Element and text location data
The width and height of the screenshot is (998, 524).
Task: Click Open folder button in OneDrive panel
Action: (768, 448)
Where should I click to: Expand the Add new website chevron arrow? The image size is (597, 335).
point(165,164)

--

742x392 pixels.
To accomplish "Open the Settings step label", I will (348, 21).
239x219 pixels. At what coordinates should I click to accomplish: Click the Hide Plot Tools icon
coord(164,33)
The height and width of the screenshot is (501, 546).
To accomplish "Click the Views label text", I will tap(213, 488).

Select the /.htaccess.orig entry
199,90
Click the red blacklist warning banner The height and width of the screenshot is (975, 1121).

Task prompt:
Rewrite the material from the line containing "239x219 pixels. At" up to and including the line containing "Click the red" as a Markdown table with the columns Row and Line. Number each row and leave out blank lines.

Completed exercise:
| Row | Line |
|---|---|
| 1 | 239x219 pixels. At what coordinates should I click to accomplish: Click the Hide Plot Tools icon |
| 2 | coord(164,33) |
| 3 | The height and width of the screenshot is (501, 546). |
| 4 | To accomplish "Click the Views label text", I will tap(213, 488). |
| 5 | Select the /.htaccess.orig entry |
| 6 | 199,90 |
| 7 | Click the red blacklist warning banner The height and width of the screenshot is (975, 1121). |